--- EXCERPT ---
┌──

Quarrying for Fossils
Early western explorers were aware of the fossils, but their study only began with the arrival of the Union Pacific in the late 1860s. Coal miners brought west by the railroad found most of the early fossils, selling them to collectors in the eastern US and around the world. Prominent among fossil hunters was Robert Lee “Peg Leg” Craig, a former miner who sold many finds to the Smithsonian and Yale between 1897 and 1937. Fossil Butte was also part of the “Bone Wars” between paleontologists Edward Drinker Cope and Othniel Charles Marsh, both racing to find the first dinosaur fossils in the American west.

Illegal fossil excavations led to BLM protection for Fossil Butte and the surrounding lands well before the Monument proposal in 1964. Fossil Butte National Monjument was proclaimed in 1972 – these things take time to negotiate.

└──

--- SOURCE MATERIAL ---
┌──

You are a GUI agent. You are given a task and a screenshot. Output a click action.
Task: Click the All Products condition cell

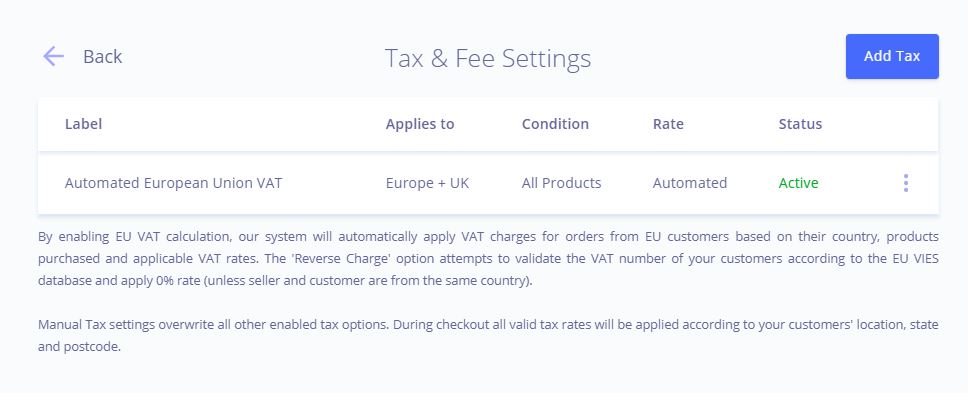coord(561,183)
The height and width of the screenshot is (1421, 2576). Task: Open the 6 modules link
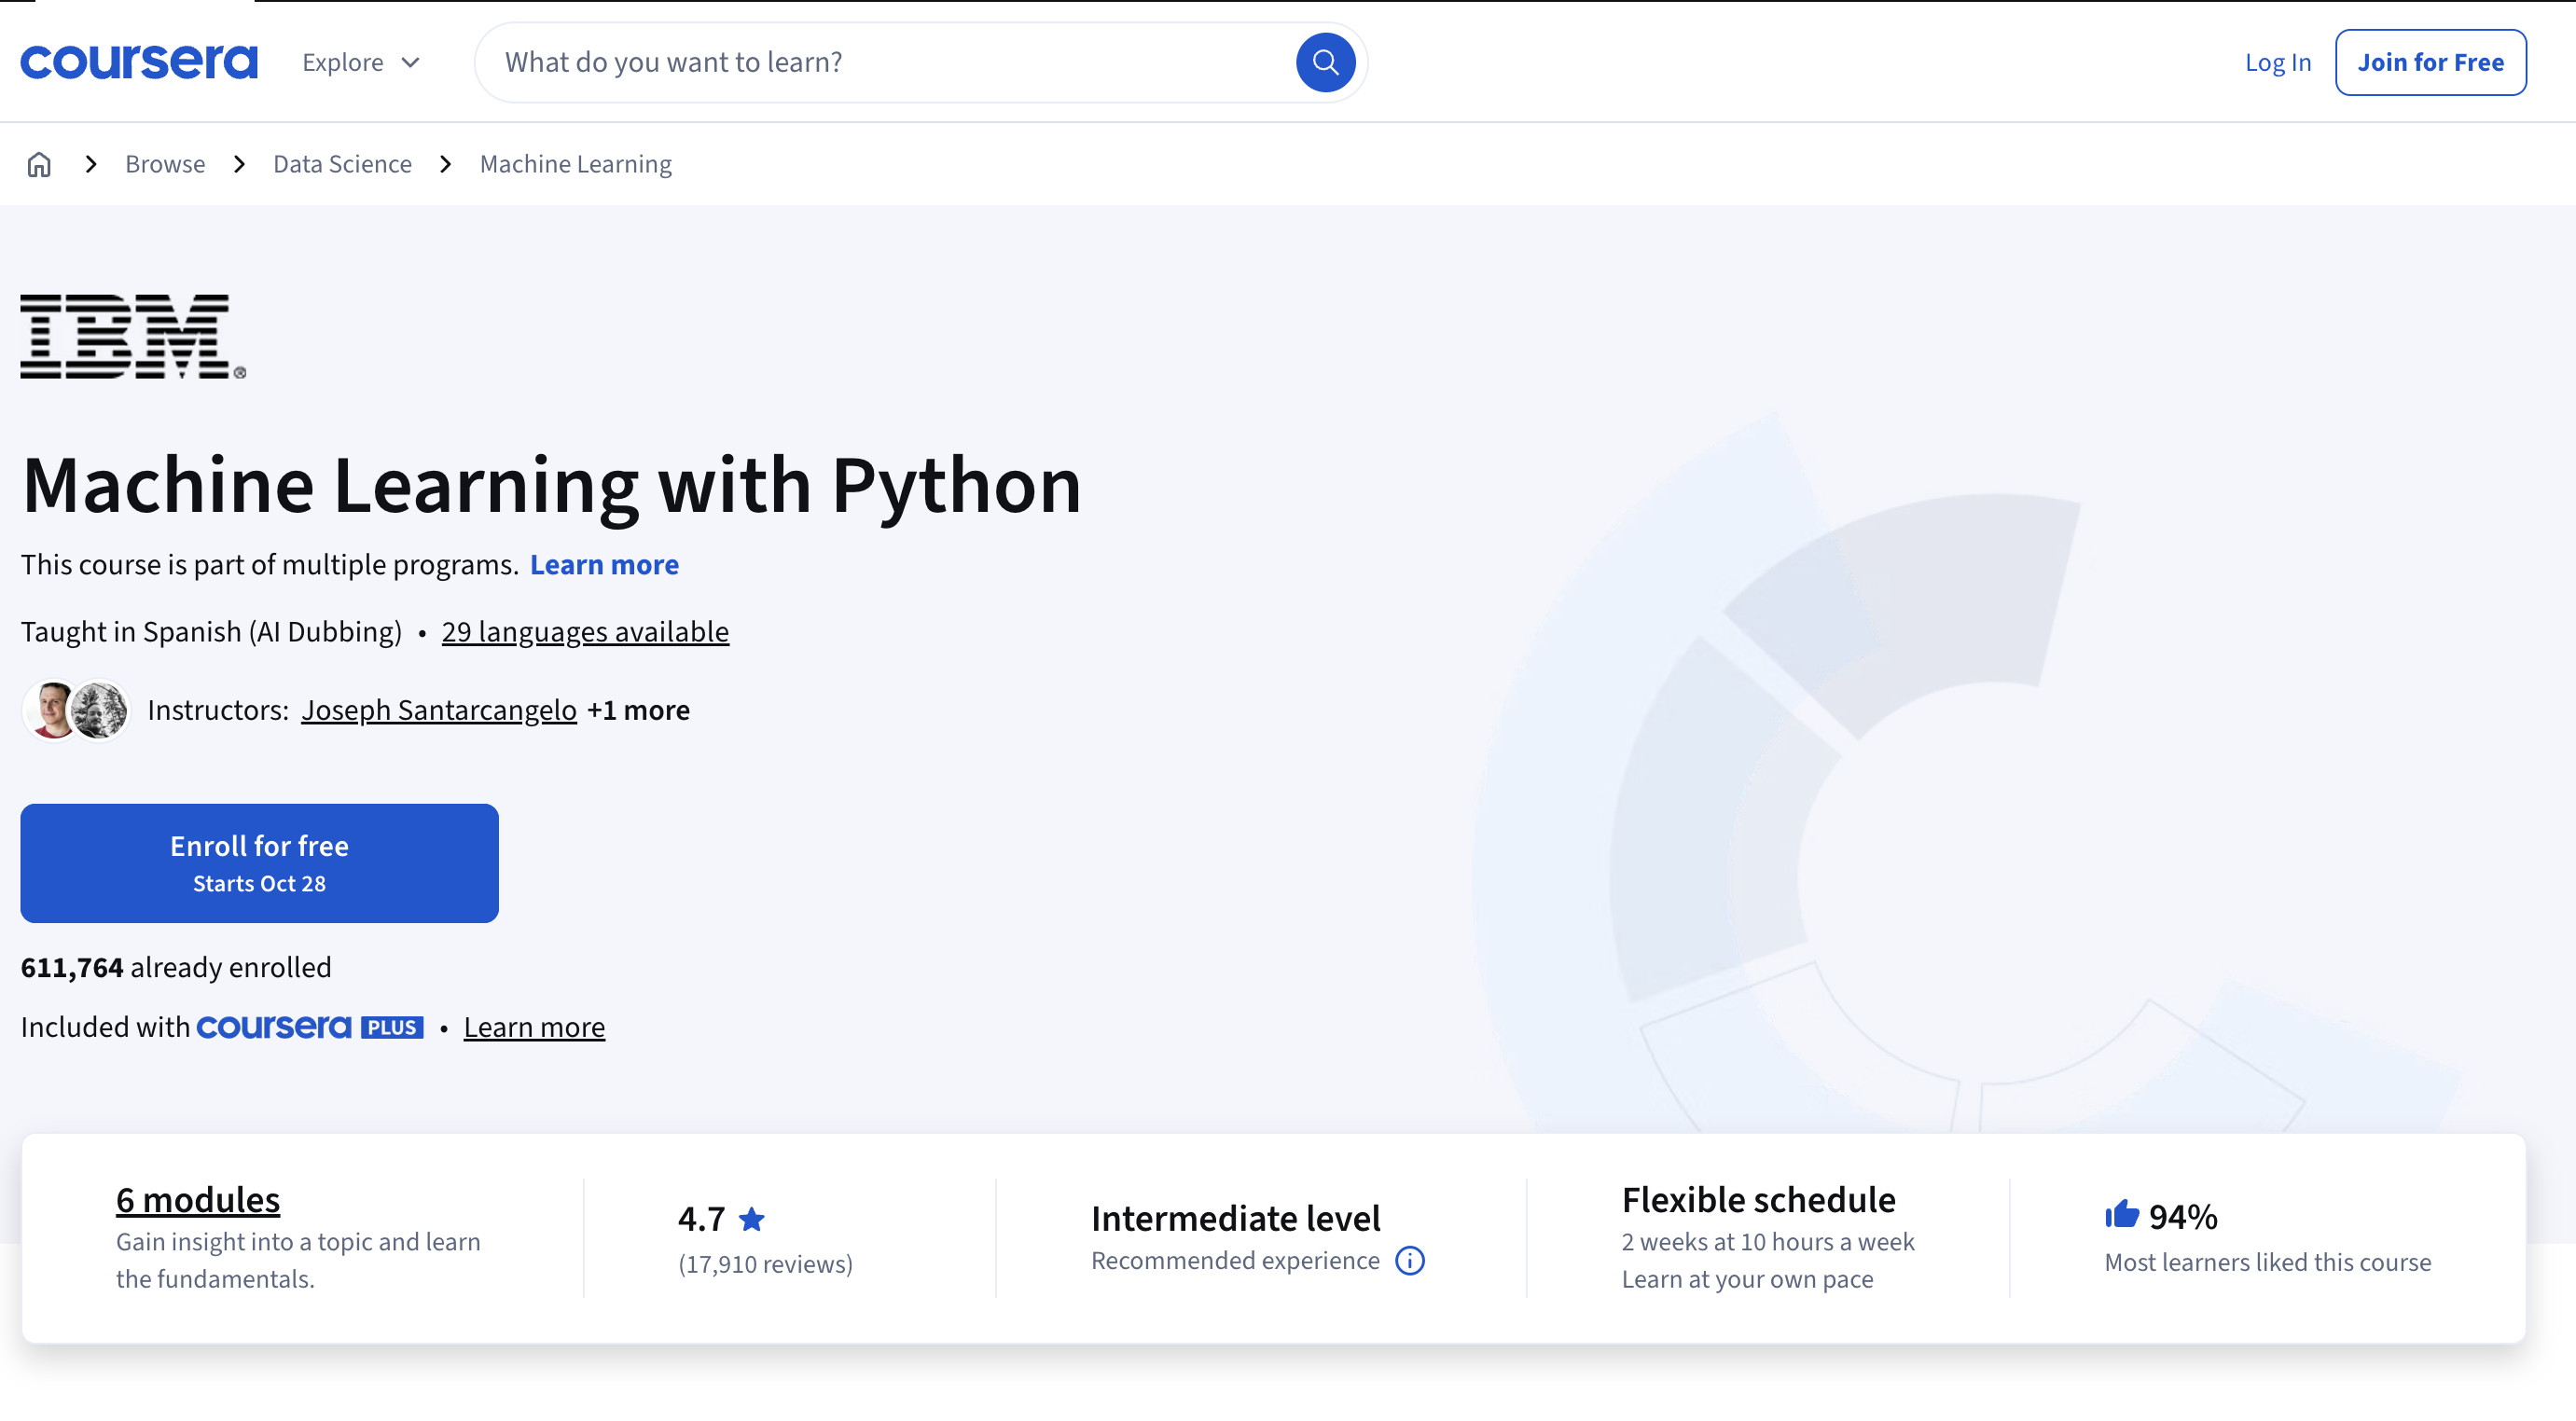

└──

--- SET EXERCISE ---
From the Fossil Butte excerpt above, set down word for word the part starting with "Illegal fossil excavations" and going on through "time to negotiate.".

--- RESULT ---
Illegal fossil excavations led to BLM protection for Fossil Butte and the surrounding lands well before the Monument proposal in 1964. Fossil Butte National Monjument was proclaimed in 1972 – these things take time to negotiate.